Multinomial naive bayes classifier with a kick of java


Licenses
CNRI-Python-GPL-Compatible/Zed
Install
gem install bae -v 0.2.0

Documentation

Bae

Bae is a multinomial naive bayes classifier based on another gem "naivebayes", only this one uses java to do the heavy lifting.

By default this will use the vanilla ruby implementation, but you can use the native classifier written in java.

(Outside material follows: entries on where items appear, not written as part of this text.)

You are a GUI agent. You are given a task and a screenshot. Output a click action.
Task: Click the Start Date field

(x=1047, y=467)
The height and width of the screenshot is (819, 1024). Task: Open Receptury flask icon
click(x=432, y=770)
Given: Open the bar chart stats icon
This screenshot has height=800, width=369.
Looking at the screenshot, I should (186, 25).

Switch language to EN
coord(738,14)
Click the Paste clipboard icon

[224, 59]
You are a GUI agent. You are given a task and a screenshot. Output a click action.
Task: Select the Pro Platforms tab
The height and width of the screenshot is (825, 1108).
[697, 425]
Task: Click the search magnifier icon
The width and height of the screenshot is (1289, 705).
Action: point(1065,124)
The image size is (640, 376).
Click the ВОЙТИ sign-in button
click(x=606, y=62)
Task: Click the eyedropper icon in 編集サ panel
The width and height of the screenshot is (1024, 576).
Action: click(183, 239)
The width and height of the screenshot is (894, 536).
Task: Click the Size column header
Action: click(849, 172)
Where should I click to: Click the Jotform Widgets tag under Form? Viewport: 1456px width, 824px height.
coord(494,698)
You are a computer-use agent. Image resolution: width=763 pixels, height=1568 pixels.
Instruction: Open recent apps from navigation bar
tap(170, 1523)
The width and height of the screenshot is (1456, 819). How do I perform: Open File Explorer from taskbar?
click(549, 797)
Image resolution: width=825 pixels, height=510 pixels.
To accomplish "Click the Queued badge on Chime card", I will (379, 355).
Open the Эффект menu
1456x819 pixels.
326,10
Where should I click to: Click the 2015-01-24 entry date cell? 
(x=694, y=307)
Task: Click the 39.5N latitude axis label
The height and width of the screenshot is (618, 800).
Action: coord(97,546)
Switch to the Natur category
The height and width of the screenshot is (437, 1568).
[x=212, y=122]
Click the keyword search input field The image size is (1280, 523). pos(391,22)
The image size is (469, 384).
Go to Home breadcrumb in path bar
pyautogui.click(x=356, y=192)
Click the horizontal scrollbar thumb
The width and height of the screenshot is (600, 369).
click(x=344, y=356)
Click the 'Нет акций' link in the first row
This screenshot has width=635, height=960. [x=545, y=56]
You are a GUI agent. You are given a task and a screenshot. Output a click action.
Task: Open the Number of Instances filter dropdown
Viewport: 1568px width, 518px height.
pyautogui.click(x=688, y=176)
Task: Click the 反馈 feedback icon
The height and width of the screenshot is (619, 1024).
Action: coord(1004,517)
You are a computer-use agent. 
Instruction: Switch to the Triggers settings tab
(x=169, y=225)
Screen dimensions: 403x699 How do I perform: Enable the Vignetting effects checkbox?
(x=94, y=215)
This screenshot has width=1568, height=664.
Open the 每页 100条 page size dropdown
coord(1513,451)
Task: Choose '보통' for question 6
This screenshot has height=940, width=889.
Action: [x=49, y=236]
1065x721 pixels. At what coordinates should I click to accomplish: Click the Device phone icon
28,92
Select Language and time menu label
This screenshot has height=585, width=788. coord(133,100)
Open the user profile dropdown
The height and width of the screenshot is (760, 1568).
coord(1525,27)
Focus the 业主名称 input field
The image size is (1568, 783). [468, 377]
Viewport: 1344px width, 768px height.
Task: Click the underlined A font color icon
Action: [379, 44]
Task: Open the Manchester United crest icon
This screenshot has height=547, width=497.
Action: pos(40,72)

require 'bae/native_classifier'

classifier = ::Bae::NativeClassifier.new

Installation

Add this line to your application's Gemfile:

gem 'bae'

And then execute:

$ bundle

Or install it yourself as:

$ gem install bae

Usage

You can refer to "naivebayes" gem for more documentation, or the tests for examples. Here is a copy/ paster example:

You can provide a frequency hash to the trainer

classifier = ::Bae::Classifier.new
classifier.train("positive", {"aaa" => 0, "bbb" => 1})
classifier.train("negative", {"ccc" => 2, "ddd" => 3})

classifier.finish_training!

classifier.classify({"aaa" => 1, "bbb" => 1})

#=> {"positive" => 0.8767123287671234, "negative" => 0.12328767123287669}

Or you can train with strings

classifier = ::Bae::Classifier.new
classifier.train("positive", "aaa aaa bbb");
classifier.train("negative", "ccc ccc ddd ddd");
classifier.train("neutral", "eee eee eee fff fff fff");

classifier.finish_training!

classifier.classify("aaa bbb")

#=> {"positive"=>0.8962655601659751, "negative"=>0.0663900414937759, "neutral"=>0.037344398340248955}

Saving State

You can actually save a snapshot of the trained classifier to disk and load it into memory.

# From the example above...
classifier = ::Bae::Classifier.new
classifier.train("positive", {"aaa" => 0, "bbb" => 1})
classifier.train("negative", {"ccc" => 2, "ddd" => 3})

classifier.finish_training!

classifier.classify({"aaa" => 1, "bbb" => 1})
#=> {"positive" => 0.8767123287671234, "negative" => 0.12328767123287669}

# Now let's save it to disk
classifier.save_state("/tmp/some_state.json")

# Let's create a new classifier and load from the sate we just saved
classifier = ::Bae::Classifier.new
classifier.load_state("/tmp/some_state.json")

# Now we can classify without retraining
classifier.classify({"aaa" => 1, "bbb" => 1})
#=> {"positive" => 0.8767123287671234, "negative" => 0.12328767123287669}

Contributing

  1. Fork it ( https://github.com/film42/bae/fork )
  2. Create your feature branch (git checkout -b my-new-feature)
  3. Commit your changes (git commit -am 'Add some feature')
  4. Push to the branch (git push origin my-new-feature)
  5. Create a new Pull Request